Regionalne Centrum Krwiodawstwa i Krwiolecznictwa w Lublinie apeluje o oddawanie krwi. Zapotrzebowanie się zwiększa, a dawców jest coraz mniej.
– Szykujemy się do wakacji – mówi dyrektorka RCKiK w Lublinie Małgorzata Orzeł. – Stany są średnie. Jak zwykle, najbardziej apelujemy do dawców grupy 0-, bo to uniwersalne krwinki czerwone i w tej grupie zwykle stany są niskie. W tej chwili mamy zapas tak naprawdę na jeden dzień, więc potrzebna jest codzienna wizyta dawców. Wysyłamy do nich SMS-y, maile i prosimy telefonicznie. Dawcy 0- są na wagę złota, jeżeli chodzi o krwinki czerwone. W tym momencie na niecałe dwa dni mamy też zapas w grupach 0+ i B-.

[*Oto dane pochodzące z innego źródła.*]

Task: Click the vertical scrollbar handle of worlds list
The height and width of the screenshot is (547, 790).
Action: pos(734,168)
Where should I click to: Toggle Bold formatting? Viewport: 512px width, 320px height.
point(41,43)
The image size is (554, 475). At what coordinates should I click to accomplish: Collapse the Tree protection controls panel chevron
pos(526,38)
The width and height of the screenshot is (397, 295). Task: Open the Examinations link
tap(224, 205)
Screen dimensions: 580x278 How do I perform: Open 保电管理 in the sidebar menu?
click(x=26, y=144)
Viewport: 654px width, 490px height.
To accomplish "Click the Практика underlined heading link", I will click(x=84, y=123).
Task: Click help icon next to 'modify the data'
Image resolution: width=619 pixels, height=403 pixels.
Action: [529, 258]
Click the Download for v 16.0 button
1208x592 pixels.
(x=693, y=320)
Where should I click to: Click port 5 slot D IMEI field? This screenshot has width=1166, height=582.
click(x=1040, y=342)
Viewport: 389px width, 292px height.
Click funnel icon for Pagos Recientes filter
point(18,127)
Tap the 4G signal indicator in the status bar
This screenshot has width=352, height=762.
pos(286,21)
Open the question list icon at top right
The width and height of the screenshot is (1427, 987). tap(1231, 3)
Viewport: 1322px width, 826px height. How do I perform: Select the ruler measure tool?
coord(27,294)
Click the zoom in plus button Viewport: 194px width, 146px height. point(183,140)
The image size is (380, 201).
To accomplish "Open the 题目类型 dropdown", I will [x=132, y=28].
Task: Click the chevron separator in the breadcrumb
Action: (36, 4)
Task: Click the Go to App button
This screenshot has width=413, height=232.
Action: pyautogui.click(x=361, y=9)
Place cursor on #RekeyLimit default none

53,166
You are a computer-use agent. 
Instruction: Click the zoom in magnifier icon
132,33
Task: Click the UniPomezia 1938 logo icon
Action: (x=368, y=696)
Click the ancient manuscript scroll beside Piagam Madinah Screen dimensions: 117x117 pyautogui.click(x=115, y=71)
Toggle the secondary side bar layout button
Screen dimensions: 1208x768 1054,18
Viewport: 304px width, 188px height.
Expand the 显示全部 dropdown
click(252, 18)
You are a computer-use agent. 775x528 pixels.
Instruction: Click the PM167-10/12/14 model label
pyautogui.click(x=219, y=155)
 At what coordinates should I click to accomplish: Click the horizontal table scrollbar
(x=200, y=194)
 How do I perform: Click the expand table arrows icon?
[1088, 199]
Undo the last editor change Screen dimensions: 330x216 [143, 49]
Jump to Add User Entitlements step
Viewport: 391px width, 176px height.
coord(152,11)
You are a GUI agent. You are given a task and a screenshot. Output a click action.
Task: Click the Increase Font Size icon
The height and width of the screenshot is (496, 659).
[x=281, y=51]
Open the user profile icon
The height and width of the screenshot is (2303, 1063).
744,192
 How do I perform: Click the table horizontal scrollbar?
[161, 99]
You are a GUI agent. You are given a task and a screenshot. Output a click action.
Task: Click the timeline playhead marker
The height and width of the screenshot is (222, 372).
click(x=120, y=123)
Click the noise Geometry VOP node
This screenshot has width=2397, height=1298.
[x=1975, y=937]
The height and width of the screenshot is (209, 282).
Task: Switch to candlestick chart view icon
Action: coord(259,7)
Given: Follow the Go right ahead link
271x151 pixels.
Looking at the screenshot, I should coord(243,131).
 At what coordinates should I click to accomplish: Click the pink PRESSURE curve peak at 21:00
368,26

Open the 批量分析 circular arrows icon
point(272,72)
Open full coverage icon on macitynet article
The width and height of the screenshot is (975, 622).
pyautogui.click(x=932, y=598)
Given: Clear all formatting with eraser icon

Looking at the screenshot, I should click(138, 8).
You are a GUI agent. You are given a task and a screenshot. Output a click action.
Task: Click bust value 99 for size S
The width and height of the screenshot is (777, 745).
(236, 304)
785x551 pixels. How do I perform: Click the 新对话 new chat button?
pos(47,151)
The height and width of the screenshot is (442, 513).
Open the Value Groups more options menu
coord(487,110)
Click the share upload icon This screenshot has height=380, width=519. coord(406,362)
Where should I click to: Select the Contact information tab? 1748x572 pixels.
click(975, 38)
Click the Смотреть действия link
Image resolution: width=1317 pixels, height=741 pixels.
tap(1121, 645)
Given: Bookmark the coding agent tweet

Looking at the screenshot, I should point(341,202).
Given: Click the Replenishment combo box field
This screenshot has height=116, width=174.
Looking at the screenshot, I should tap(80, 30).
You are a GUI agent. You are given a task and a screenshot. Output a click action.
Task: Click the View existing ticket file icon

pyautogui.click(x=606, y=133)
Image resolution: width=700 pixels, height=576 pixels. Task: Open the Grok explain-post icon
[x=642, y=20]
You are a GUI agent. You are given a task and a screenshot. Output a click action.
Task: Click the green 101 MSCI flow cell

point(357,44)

– Mamy ostatnio duże braki krwi, szczególnie w grupach minusowych – przyznaje Katarzyna Błaszkiewicz, kierownik Działu Krwiolecznictwa SPSK4 w Lublinie i konsultant wojewódzki w dziedzinie transfuzjologii klinicznej. – Grupy B- i 0- to krew, której nie ma. Dlatego odwołujemy zabiegi planowe. Wszystko się zmienia, jest straszna dynamika. W tych grupach dawców jest mało, stąd planowe zabiegi nie mogą się odbyć.
– Zauważamy wzrost zapotrzebowania ze strony szpitali. Wydaliśmy więcej krwi niż w ubiegłym roku do tej pory. Prowadzimy analizy statystyczne. Wydajemy około 200-250 jednostek krwi dziennie. Wczorajszy pobór to były 224 jednostki krwi pełnej, a 249 wydaliśmy – informuje Małgorzata Orzeł.
CZYTAJ: Oddaj krew i zdobądź bilet na mecz Motoru Lublin ze Spartą Wrocław
– Pandemia ograniczyła wykonywanie zabiegów planowych, stąd w okresie pandemicznym zużycie było troszeczkę mniejsze – tłumaczy Katarzyna Błaszkiewicz. – Generalnie potrzebujemy coraz więcej krwi, dlatego że społeczeństwo się starzeje. Jeżeli się starzeje, to pojawiają się choroby, które leczymy, w tym zabiegi operacyjne, choroby onkologiczne, które wymagają masywnego leczenia. Potrzebne jest przy nim przetoczenie krwi i jej składników.
– Mój wujek potrzebował krwi, dlatego się pojawiłem. Raz byłem świadkiem, jak ktoś przyjmował krew w szpitalu. To duża satysfakcja, gdy się pomaga – przyznają krwiodawcy.
– Trzeba mieć skończone 18 lat i mieć ze sobą dokument tożsamości – mówi Teresa Sadownikow, pielęgniarka koordynująca Działu Dawców i Pobierania. – Należy przygotować się normalnie: trzeba zjeść lekkie śniadanie, nie można przychodzić na czczo. Przed pobraniem zapraszamy do nas. Przede wszystkim trzeba czuć się zdrowym, nie brać jakichś stałych leków, które mogą obciążać organizm i zostać później przetoczone z krwią choremu. Zapraszamy każdego zdrowego człowieka, który waży ponad 50 kg, czuje się zdrowo i chciałby pomóc.
– W okresie wakacyjnym jest dużo nieszczęśliwych wypadków. Te nieszczęśliwe wypadki zużywają bardzo dużo krwi. Wczoraj na przykład mieliśmy trzy krwotoki i w ciągu jednego dnia wydaliśmy prawie 100 jednostek krwi i jej składników. A to tylko jeden dzień w naszym jednym szpitalu. Proszę zobaczyć, jaka to skala jeżeli chodzi o Lublin, województwo czy nawet kraj – podkreśla Katarzyna Błaszkiewicz.
– Mnie to nic nie kosztuje, a komuś może pomóc – mówi jeden z krwiodawców.
Dodatkowo, pierwsze 50 osób, które w piątek (27.05) oddadzą krew w RCKiK w Lublinie, dostanie bilety na domowy mecz lubelskiego żużla.